The bailouts were distasteful from the beginning, in December, but with the economy so fragile, a GM implosion might have been calamitous. Dealerships and auto-parts suppliers would have followed the once-mighty manufacturer into bankruptcy, taking a huge toll on employment. Even today, with the economy looking less shaky, that logic may still hold. Economists have warned against assuming too soon that the recession is waning. It could be too dangerous even now to leave GM to its own devices.

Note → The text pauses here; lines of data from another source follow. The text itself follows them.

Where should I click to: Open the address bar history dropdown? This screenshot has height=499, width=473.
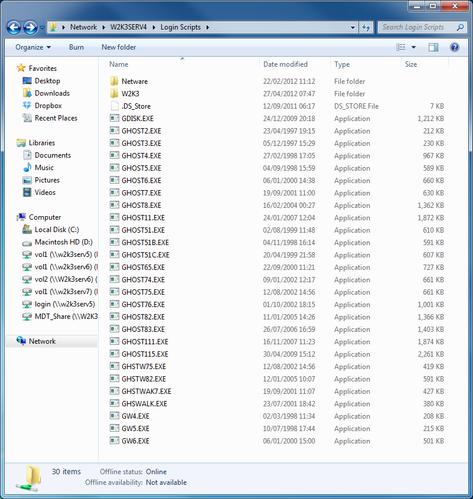(353, 27)
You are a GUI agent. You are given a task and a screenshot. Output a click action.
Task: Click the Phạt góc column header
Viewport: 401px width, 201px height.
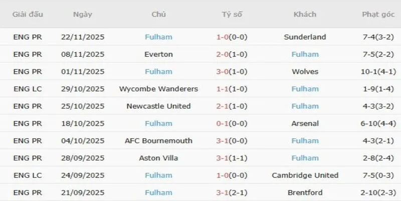[x=378, y=14]
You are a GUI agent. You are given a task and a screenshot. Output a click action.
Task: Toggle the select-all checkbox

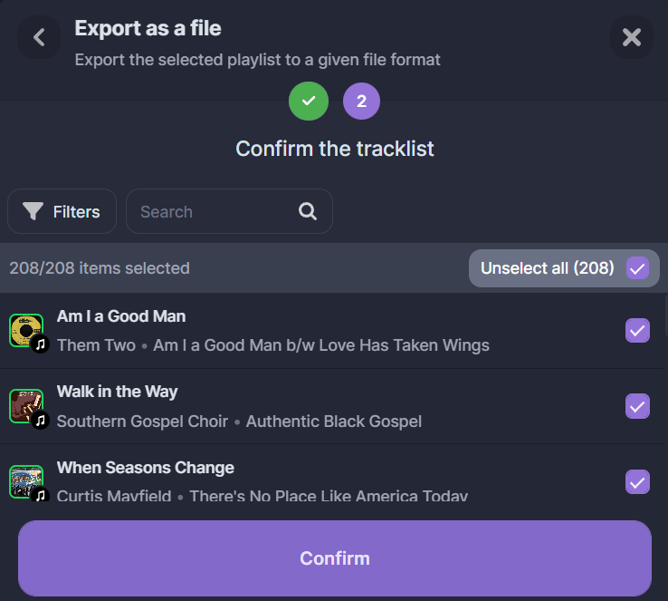637,268
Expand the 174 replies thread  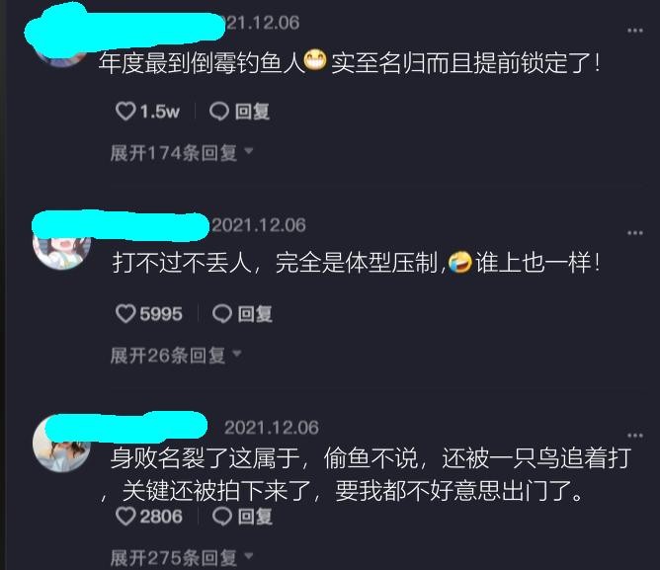click(x=182, y=153)
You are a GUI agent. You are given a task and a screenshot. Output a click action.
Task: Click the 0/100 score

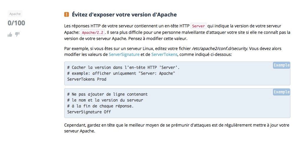tap(16, 23)
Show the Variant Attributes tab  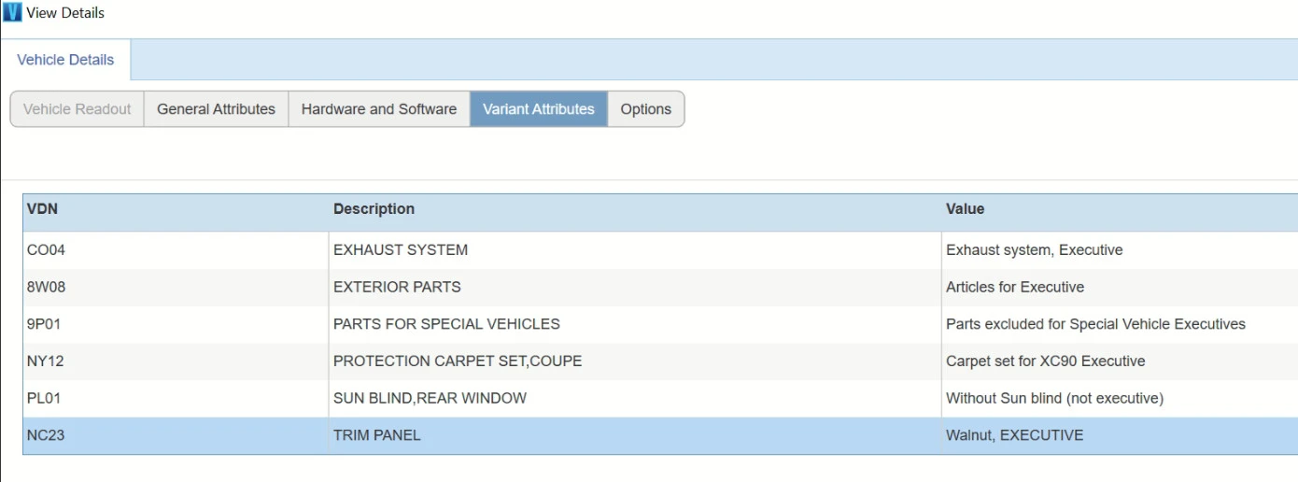tap(538, 109)
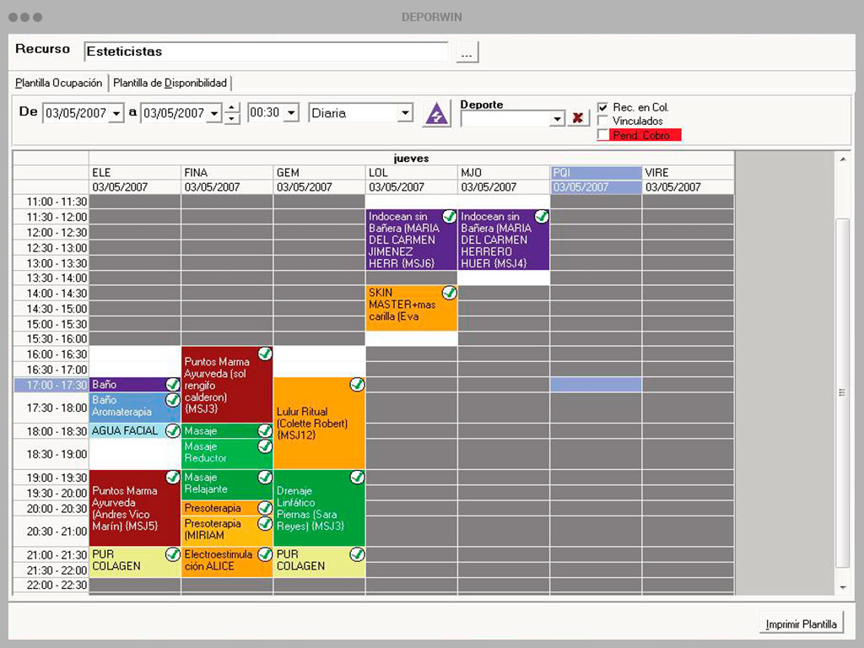Enable the Vinculados checkbox
This screenshot has height=648, width=864.
tap(602, 121)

But is a massive, unbounded federal commitment to a company that evidently still can attract no private capital really the only option? It doesn't take much imagination to forecast the political pressures that will buffet the government-as-auto-executive. We've seen one effect already in the preferential treatment of the autoworkers' union at the expense of private creditors. The government sweetened its offer to creditors in the past couple of days, but they're still getting less return on their debt than the union is. Meanwhile, the union can boast that it has been promised no loss in "base hourly pay, no reduction in . . . health care, and no reduction in pensions." Influential members of Congress will insist on jobs in their districts; environmentalists will want electric cars; overseas sourcing will be frowned upon. How such decisions affect profits could become secondary.
In an essay this week on http://theatlantic.com, federal Judge Richard A. Posner argued that a further bailout may be justified -- if GM's failure to attract private investment stems from continuing problems in the overall credit market and not its own inefficiencies. If so, he wrote, the aid should take the form of additional loans, not ownership. "We should be concerned lest GM become a kind of economic Vietnam, where the federal government throws good money after bad, year after year, in a vain quest for victory."
When the Bush administration first assessed its unpalatable options, Congress played an active and constructive role. Where are the legislators now? They should at least be pressing the administration to explain why nationalization is the best option.